His lifelong interest in Czech culture brought inspiring insights into the work of Antonín Dvořák, Leoš Janáček or Bohuslav Martinů. Recently he focuses on the musical culture of the Terezin ghetto, with emphasis on the significance of composers Gideon Klein and Pavel Haas. He was part of several projects investigating the limits of musical expression in the condition of concentration camps. He was active in the process of the foundation of the OREL organisation which cherishes the legacy of musicians persecuted by the Nazi regime. He is also actively involved in the activities of the Terezin Composers’ Institute.
We know that you know Brno very well. Are you looking forward to the city and visiting Masaryk University?
As you may know, I lived in Brno with my wife in the late 1970's and I studied with some of the brilliant scholars at Masaryk University, then UJEP. I have so many vivid memories of the city, from drinking my first glass of burcak at a Janacek Festival in the fall to lively evenings in local wine cellars, to drinking a beer under the portrait of Janacek which used to hang at Stopka, to exciting scholarly conferences and concerts. I've always loved Brno and its people, but I have to say that in some ways it was a gritty city in those days. So now when I see the town, so beautiful and interesting, I discover something new with each visit.

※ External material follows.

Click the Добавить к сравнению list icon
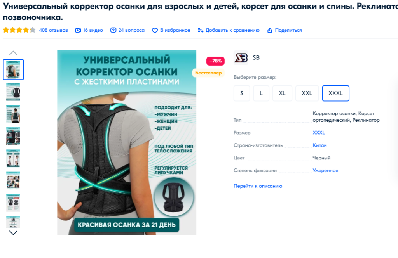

Considering the warm and ongoing relationships I have with my colleagues at Masaryk over many years it is always a delight to return to the university, and I expect to discover some new "official" places where such ceremonies as this one take place.
What new things do you want to experience or visit in Brno?
I'm signed up to give a separate talk at a conference at the beginning of the week, so I'm afraid I won't have as much opportunity to sightsee as I usually do. But in all these years I really haven't had a chance to explore the area around the Augustinian Monastery and I would love to do so. This was such a vivid and original intellectual and cultural centre, as we know, for a time home to both Janacek and Gregor Mendel, and so many others. As much as I want to relive my earlier days in Brno, I also want to explore some of the new things in the city and meet new people.
What are you currently doing in your field?
I have had two main areas in my career: Czech classical music, primarily of the 19th and 20th centuries, but also with interests in both earlier music, as well as folk music and jazz. I'm continuing this work, primarily with recent articles on Dvorak and women, issues of Czechness in the music of Michna, and an essay exploring the relationship between the great Brno composer Jan Novak and Bohuslav Martinu. My second area has to do with music in the camps, and I've been exploring this for the last 15 years or so, writing articles about composers like Gideon Klein, and more recently, investigating the relationship between the Haas brothers, Hugo and Pavel; especially Hugo's posthumous commemorations and references to Pavel's image and his music in the B-movies he made in Hollywood in the 1950's. Inspired in part by this study, I'm now working on a project that seeks to validate the individual artistic experience; arguing that because of our different tastes, backgrounds, skills, moods, interests, and bodies, we all experience artworks differently, often radically so. Rather than try to paper over individual taste by insisting that these experiences are shared, I choose to explore that aspect of our relationship to music, film, literature and other arts by highlighting the differences in our reception and understanding.
Are you planning further cooperation with pedagogues or students of Masaryk University?
I certainly am. I have worked before with several of the scholars in the department, and am involved with the Terezin Composers' Institute and Prof. Lubomir Spurny. My close ties to the university are sure to be heightened by the great honour they are bestowing on me and my time here this week. I originally came to Brno out of love for the music and ideas of Leos Janacek. The fact that Janacek got the first honorary degree at Masaryk makes my award both a great, great honour, and also completely humbling. While no musicologist can possibly hope to have anything near the impact of a composer like Janacek, I hope to continue his intrepid spirit, the spirit of Brno and the spirit of Masaryk University as long as I am alive.